▸ Work instruction
Would you restate the listing word for word, with the images omitted?

Segment Start: Supplied records

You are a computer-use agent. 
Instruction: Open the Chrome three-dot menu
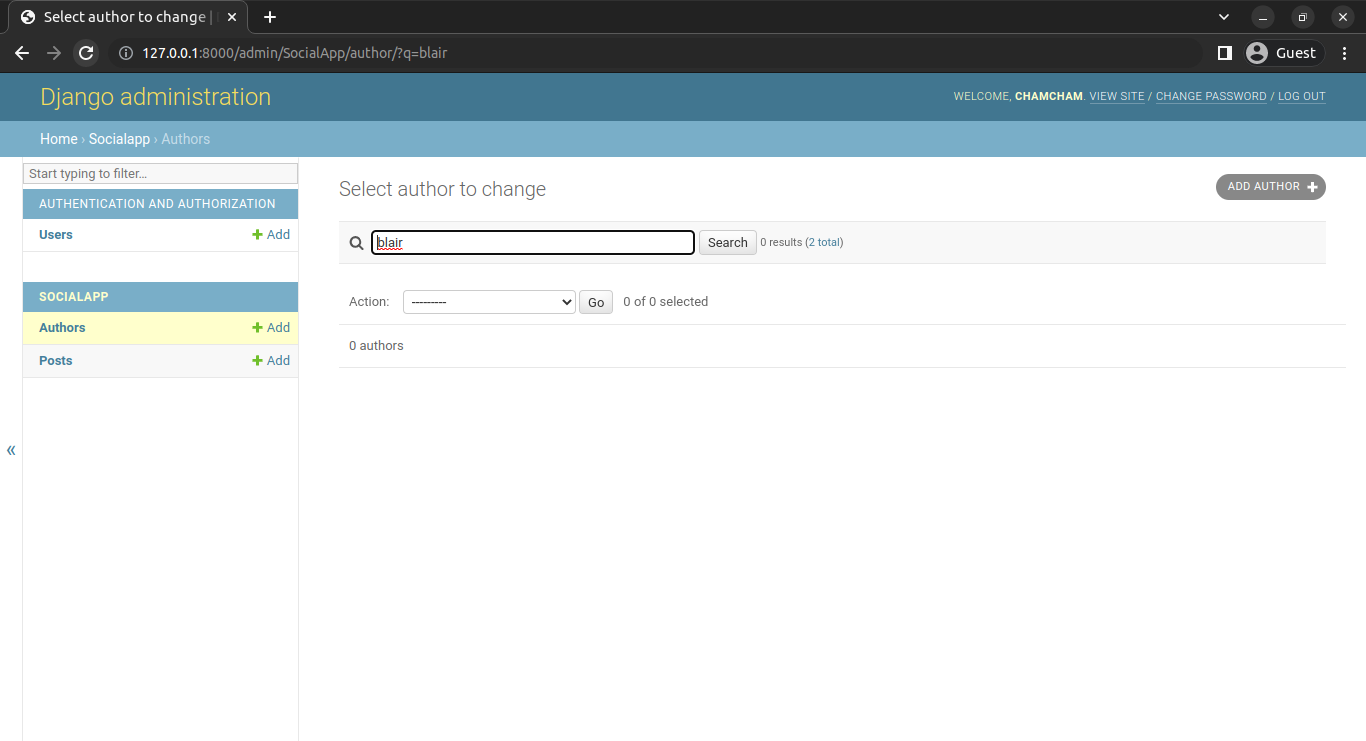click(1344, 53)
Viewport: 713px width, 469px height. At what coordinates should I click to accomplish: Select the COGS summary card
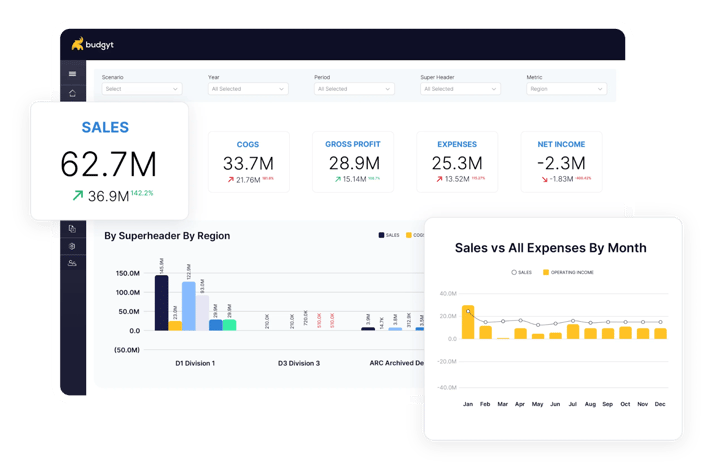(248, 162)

Segment End: Supplied records

▸ Exercise answer
You are a computer-use agent. 
Instruction: Open the Chrome three-dot menu
click(1344, 53)
Viewport: 713px width, 469px height. At what coordinates should I click to accomplish: Select the COGS summary card
(248, 162)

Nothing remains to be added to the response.